Fannie Mae Not
My dumbest investment was in shares of Fannie Mae. Need I say more? I lost much of my investment in a single day! Ouch. Never again. — C.G., online
The Fool Responds: The Fannie Mae story has been complicated — and costly to many investors.
Fannie Mae, more officially known as the Federal National Mortgage Association, is a government-sponsored enterprise (GSE) that, in its own words, is a “leading source of financing for mortgage lenders, providing access to affordable mortgage financing” to millions of homebuyers.

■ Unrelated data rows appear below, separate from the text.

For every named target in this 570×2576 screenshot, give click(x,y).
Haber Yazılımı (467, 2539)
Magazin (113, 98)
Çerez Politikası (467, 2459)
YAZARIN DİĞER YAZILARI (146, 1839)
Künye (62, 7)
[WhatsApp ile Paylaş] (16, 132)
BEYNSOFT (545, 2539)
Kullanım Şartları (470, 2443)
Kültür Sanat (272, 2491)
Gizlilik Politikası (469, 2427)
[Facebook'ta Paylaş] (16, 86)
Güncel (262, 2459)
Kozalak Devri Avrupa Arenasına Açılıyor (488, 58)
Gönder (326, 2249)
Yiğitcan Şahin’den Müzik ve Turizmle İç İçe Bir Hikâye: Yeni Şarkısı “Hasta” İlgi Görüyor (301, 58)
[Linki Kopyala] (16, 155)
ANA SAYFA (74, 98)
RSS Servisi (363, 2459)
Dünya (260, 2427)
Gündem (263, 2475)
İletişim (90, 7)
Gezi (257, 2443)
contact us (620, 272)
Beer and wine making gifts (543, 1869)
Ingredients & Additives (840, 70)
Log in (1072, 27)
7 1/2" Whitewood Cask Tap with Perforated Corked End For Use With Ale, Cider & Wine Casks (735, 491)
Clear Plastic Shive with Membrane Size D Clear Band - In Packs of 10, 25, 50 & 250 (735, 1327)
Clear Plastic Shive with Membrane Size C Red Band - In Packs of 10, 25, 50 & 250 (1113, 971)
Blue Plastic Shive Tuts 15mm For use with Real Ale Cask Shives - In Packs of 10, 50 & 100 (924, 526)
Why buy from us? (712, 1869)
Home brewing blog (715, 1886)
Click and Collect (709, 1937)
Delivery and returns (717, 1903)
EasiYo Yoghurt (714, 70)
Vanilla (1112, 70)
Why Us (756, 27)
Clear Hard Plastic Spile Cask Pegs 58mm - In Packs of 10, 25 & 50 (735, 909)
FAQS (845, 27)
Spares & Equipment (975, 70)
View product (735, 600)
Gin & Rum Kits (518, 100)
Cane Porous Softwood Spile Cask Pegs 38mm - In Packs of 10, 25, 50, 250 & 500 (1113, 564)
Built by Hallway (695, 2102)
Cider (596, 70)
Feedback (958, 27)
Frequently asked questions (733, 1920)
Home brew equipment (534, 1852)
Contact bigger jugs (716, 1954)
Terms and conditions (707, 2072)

The GSE racked up losses in the 2000s from sub-prime mortgages, and in 2008, along with Freddie Mac (the Federal Home Loan Mortgage Corporation), it was bailed out by the federal government and placed under federal supervision. Its dividend was suspended and has yet to be reinstated. Its investors saw the stock fall from roughly $70 per share in 2007 to $7 on the day before the bailout, before plunging 90% the next day, to $0.73 per share, following news of the bailout. More recently, shares have been trading near $2.80, and Fannie Mae is still under government conservatorship.
A lesson here for investors is to dig deeply into a company’s situation and prospects if its shares start falling significantly. Better still, keep up with the company all along, to reduce chances of being unpleasantly surprised by bad news. Diversification helps, too: Don’t keep too many eggs in any one basket.